Mike Holmes wrote: So, could you please just give us the benefit of a doubt here that we're not just being unreasonable? Try to understand the problem from our POV, perhaps?

Mike, I'm very sorry that I came across as attacking you guys personally, or your style of play generally. That was not my intent.

I think that I do see the problem from your POV. But I could very well be mistaken. How about if I summarize what I see your position as being, and you can tell me whether I've got it right. Sound good?

Mike's Position, as seen by Tony

System Matters. Problems arise in a game, and the system either helps the players in dealing with them, or it does not.

One of the problems that comes up is when players are narrating at cross-purposes. Capes has no adequate way to address that. Players can (and will) address the problem, but the lack of System support will make it much harder. And that's silly, because it's quite possible to change the system in such a way that it will help them address this problem.

Tony's responses have been unhelpful, because he is continually arguing that there is no such problem: whether because Capes has an adequate way to address it, or because the problem doesn't arise. His constant switching between those two defenses is a clear indication that neither defense is actually accurate. The problem does arise, and Capes does not deal with it.
◆ ◆ ◆ ◆
WORK TO DO:
1. According to the forum post, which game has no adequate way to handle players narrating at cross-purposes?
2. Please duplicate the forum post from "One of the problems" up to and including "deal with it.".
3. Write the next part of the forum post, picking up right after its last sentence.
The listing is not needed.

AVAILABLE DATA:
◆ ◆ ◆ ◆
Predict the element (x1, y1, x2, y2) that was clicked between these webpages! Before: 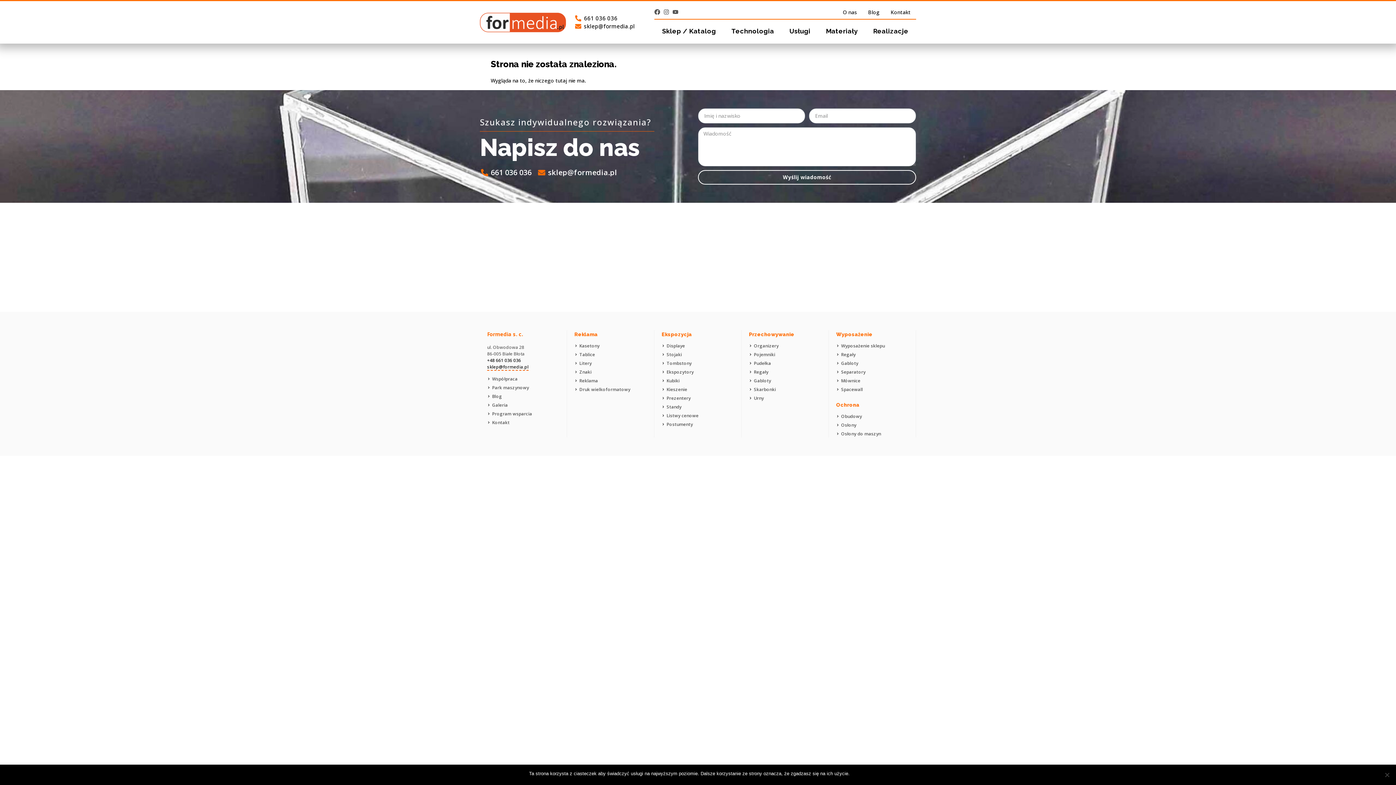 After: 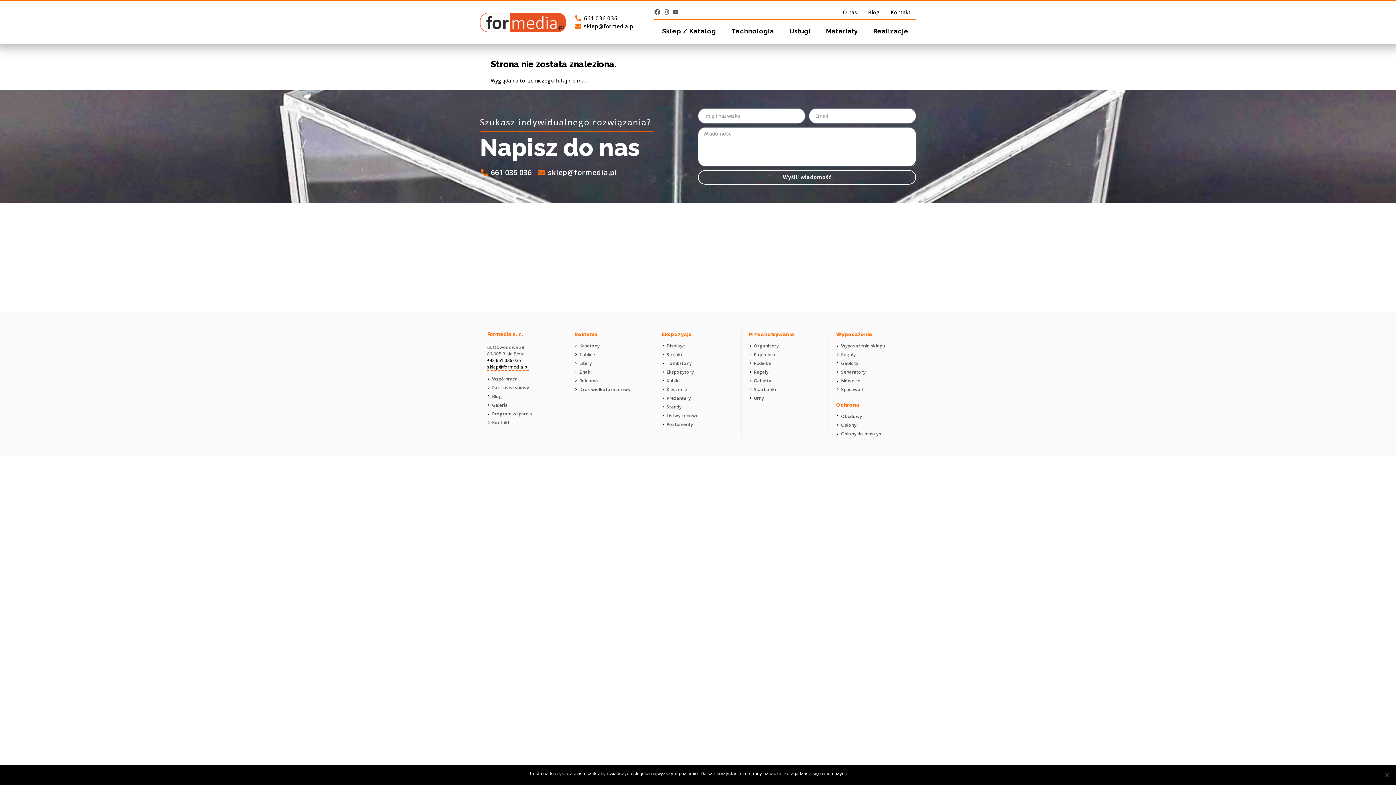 Action: bbox: (663, 9, 672, 14)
◆ ◆ ◆ ◆
OUTPUTS BY TASK:
1. Capes

2.
One of the problems that comes up is when players are narrating at cross-purposes. Capes has no adequate way to address that. Players can (and will) address the problem, but the lack of System support will make it much harder. And that's silly, because it's quite possible to change the system in such a way that it will help them address this problem.

Tony's responses have been unhelpful, because he is continually arguing that there is no such problem: whether because Capes has an adequate way to address it, or because the problem doesn't arise. His constant switching between those two defenses is a clear indication that neither defense is actually accurate. The problem does arise, and Capes does not deal with it.

3.
Mike, Fred and Ralph have quite reasonably and helpfully offered solutions to this known problem. But because Tony denies the existence of the problem, he questions the motives of the people offering solutions. He argues that only unreasonable, "bad" players would get into the problem in the first place, thus unfairly slandering the very people who are trying to help him, rather than facing the fact that other people have perfectly reasonable styles of play that differ from his.

This inability to adapt will do substantial damage to his game in the marketplace, because it will restrict its appeal to precisely those people who have his exact style of play. A system that is more robustly tested and adapted for suiting multiple styles of play would make him more money, and have more of a positive impact on the gaming world at large.


Have I missed anything? Misunderstood anything?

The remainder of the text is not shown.